Customer lifetime is the average duration of a customer's subscription before they churn. It is mathematically the inverse of the monthly churn rate and is the time component of LTV calculations. Extending customer lifetime — by improving retention — is one of the two primary levers for increasing LTV (the other being increasing ARPU).

formula.sh

Average Customer Lifetime (months) = 1 / Monthly Churn Rate

  • > Monthly Churn Rate — expressed as a decimal (e.g., 2% churn = 0.02)
  • > 1 / 0.02 = 50 months average customer lifetime
  • > This is a simplified model assuming constant churn rate; actual lifetime follows an exponential distribution
  • > For more precision, use actual survival curve data from cohort analysis
example
example.sh

SaaS with 3% monthly churn rate.

1 / 0.03

~33 months average customer lifetime. At $150 ARPU and 80% gross margin, LTV = $150 × 0.80 × 33 = $3,960.

why it matters

Customer lifetime is the time component that makes LTV possible. A customer who pays $100/month for 60 months is worth 5x more than one who pays $100/month for 12 months, assuming the same gross margin. Every percentage point reduction in monthly churn rate extends average lifetime and compounds through LTV.

The relationship between churn and lifetime is non-linear and dramatic. Reducing monthly churn from 3% to 2% extends average lifetime from 33 months to 50 months — a 52% increase in lifetime for a seemingly modest 1-point churn reduction. This is why retention investments that reduce churn by even small amounts have outsized LTV impact.

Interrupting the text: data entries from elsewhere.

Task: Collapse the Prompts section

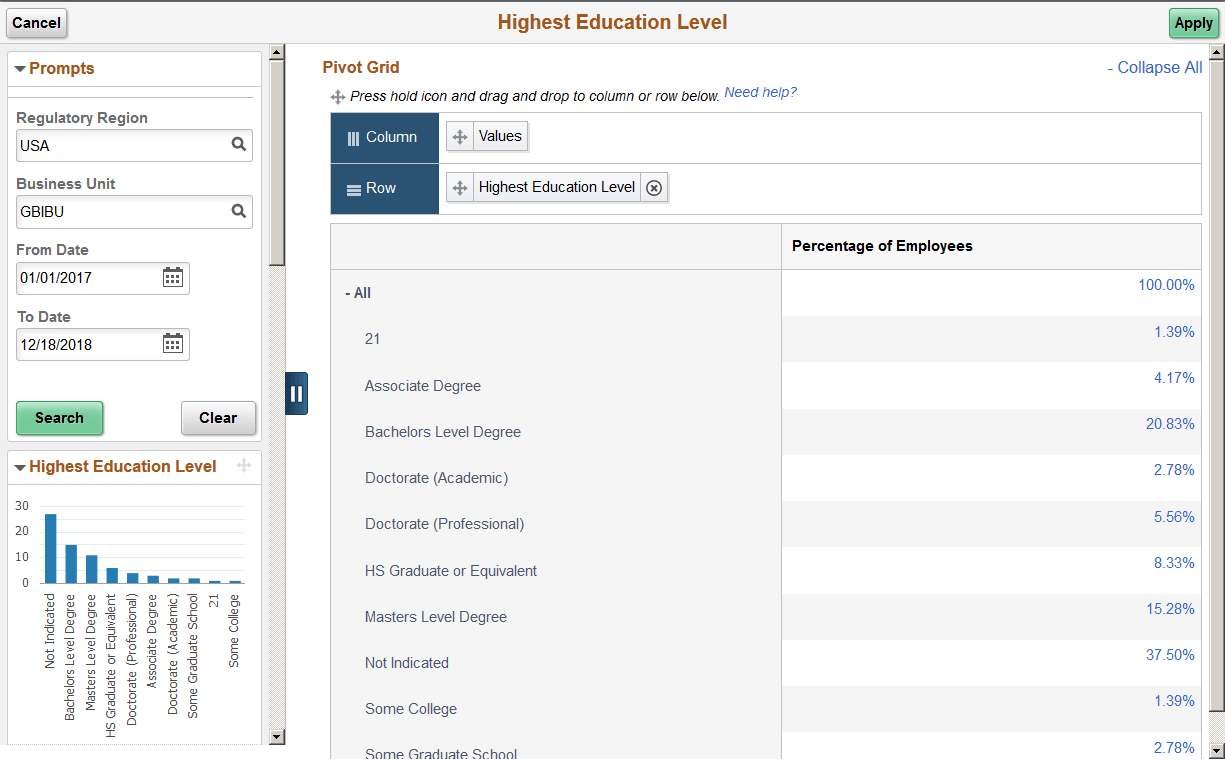Action: (20, 68)
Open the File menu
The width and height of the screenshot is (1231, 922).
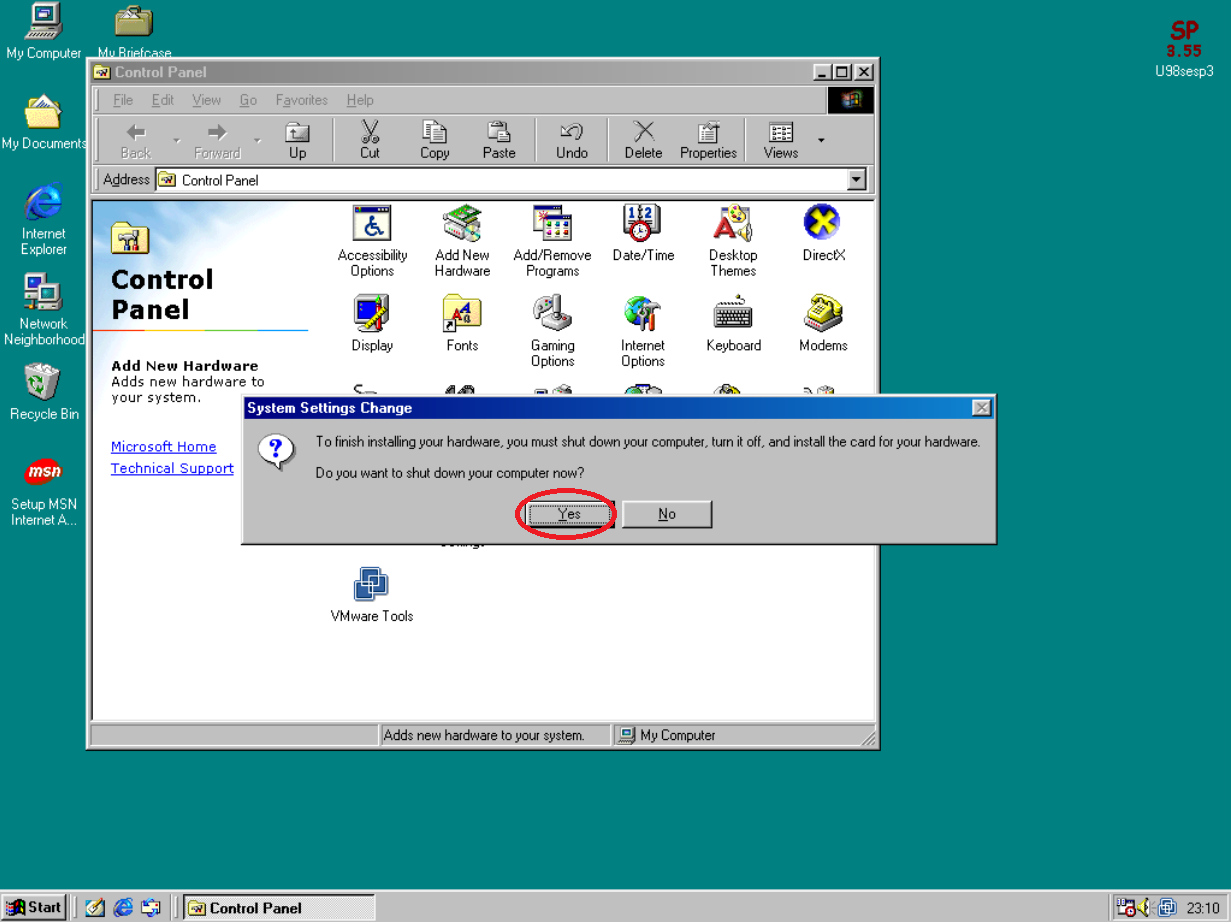tap(123, 100)
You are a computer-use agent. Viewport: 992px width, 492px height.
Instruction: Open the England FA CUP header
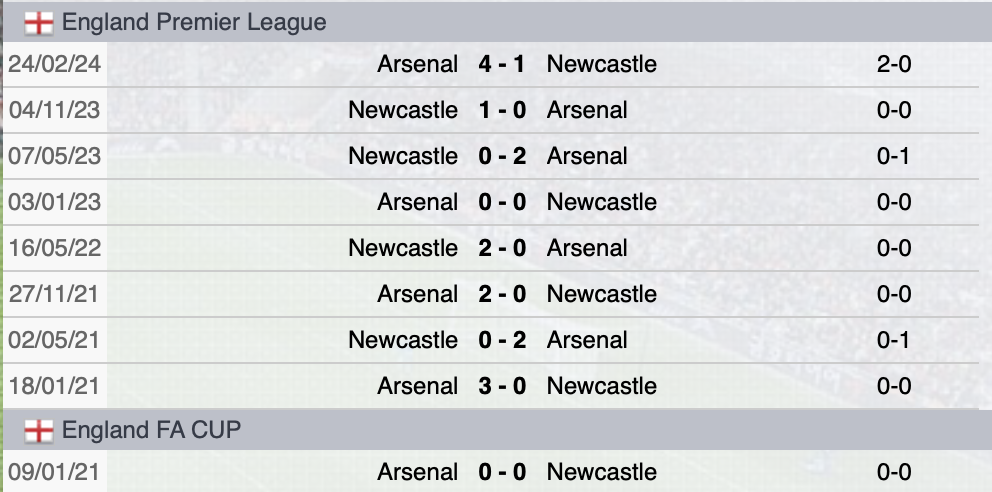pos(151,430)
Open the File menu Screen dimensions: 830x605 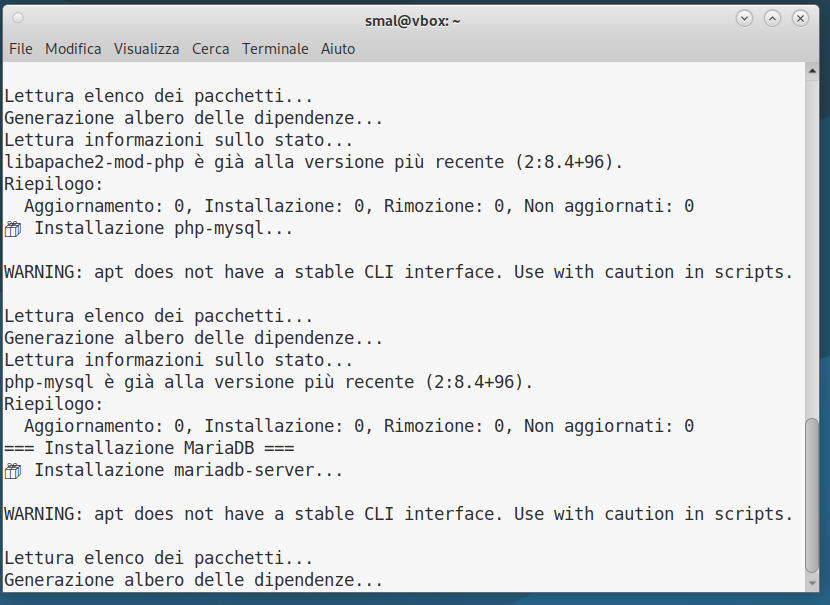pos(21,48)
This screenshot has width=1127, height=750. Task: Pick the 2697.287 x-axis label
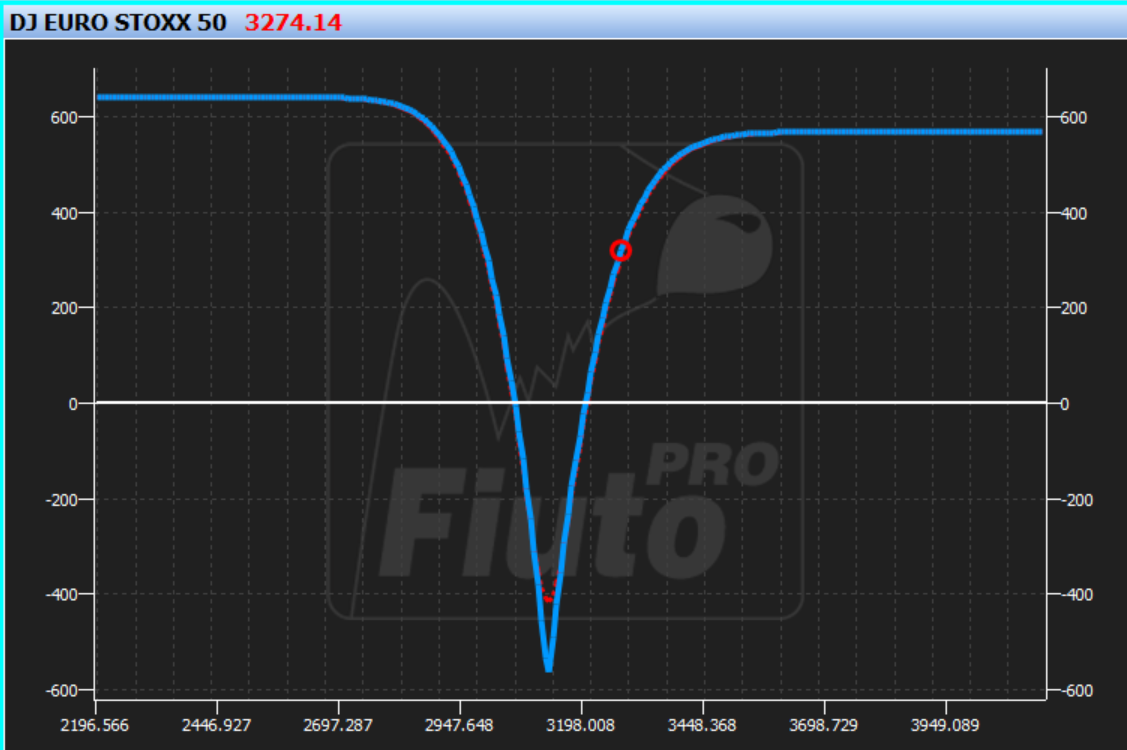[338, 725]
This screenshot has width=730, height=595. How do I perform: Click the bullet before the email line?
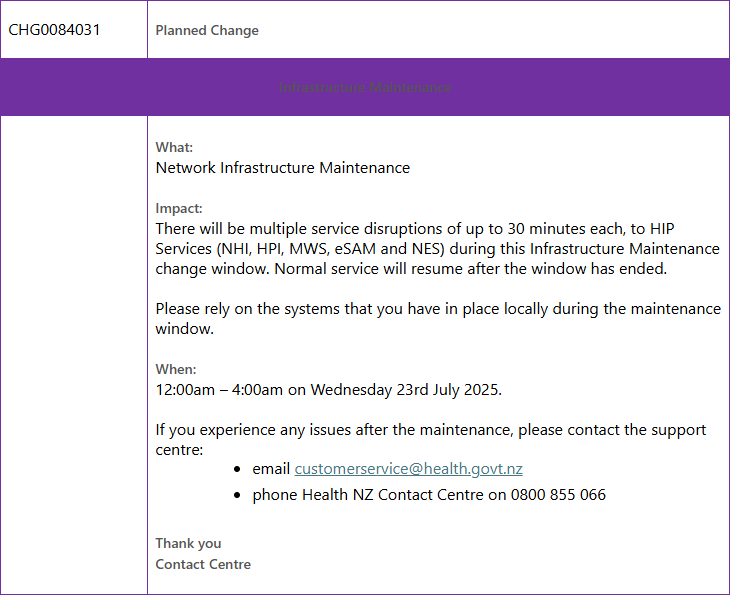237,469
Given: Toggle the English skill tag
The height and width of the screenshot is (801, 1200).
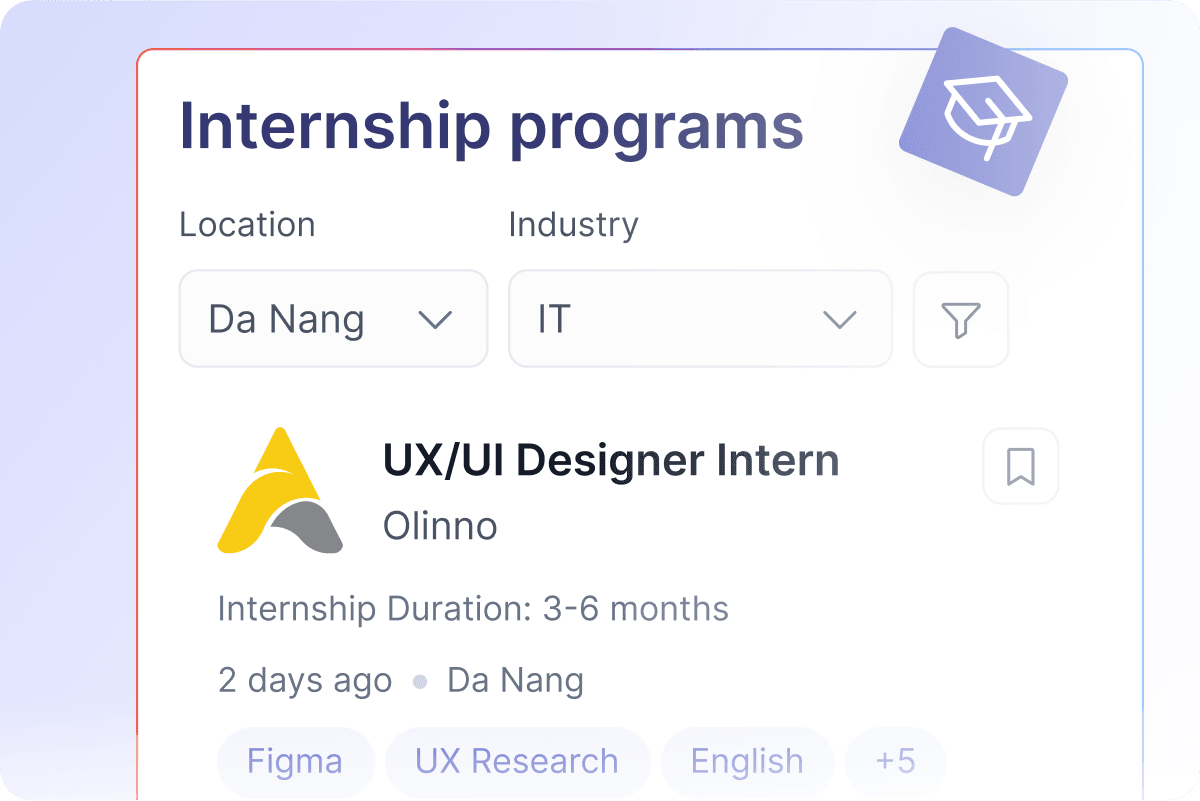Looking at the screenshot, I should 747,761.
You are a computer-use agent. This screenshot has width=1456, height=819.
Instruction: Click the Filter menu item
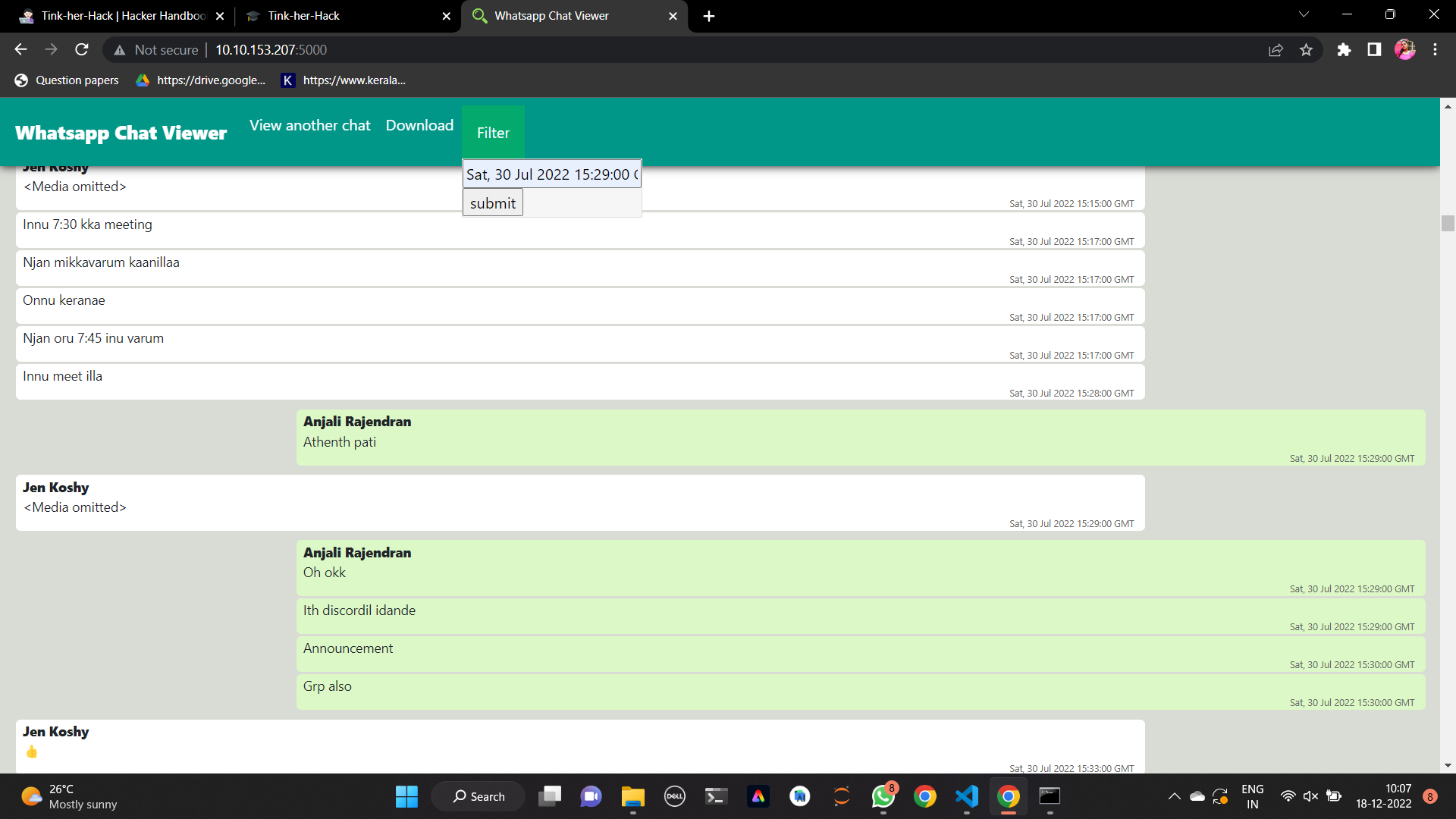point(493,132)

For product and success teams, customer lifetime is a more intuitive goal than LTV. "We want our average customer to stay for 4 years instead of 2 years" is more actionable than "we want to increase LTV by $2,400." The former directly implies the retention improvements needed; the latter is an outcome.

common mistakes
Using the simple formula (1/churn) for LTV calculations without checking against actual cohort survival data — real customer lifetime often differs from the mathematical model.
Applying a single average lifetime across all customer segments — enterprise customers typically have 3–5x longer lifetimes than SMB customers on the same product.
Not accounting for customer lifetime in payback period analysis — a payback period longer than average customer lifetime means most customers churn before they are ever profitable.
pro tips
Build a customer lifetime distribution, not just an average — knowing that 20% of customers stay 5+ years while 50% churn within 12 months creates very different strategic implications than a single average.
Track the median customer lifetime alongside the mean — in churn-heavy businesses, a small number of very long-tenured customers can significantly inflate the mean.
Set customer lifetime milestones (6 months, 12 months, 24 months) as retention success metrics — each milestone crossed substantially increases the probability of long-term retention.

the mrrsucks take

Average customer lifetime is a number your churn rate already told you. If you haven't calculated it, you don't know the denominator in your LTV calculation — and your entire unit economics model is built on a guess.

faq
How does customer lifetime affect LTV?+

LTV is directly proportional to customer lifetime. Double the lifetime and you double the LTV (all else equal). This is why even modest improvements in churn rate produce disproportionate LTV gains — the 1/churn relationship is multiplicative, not linear.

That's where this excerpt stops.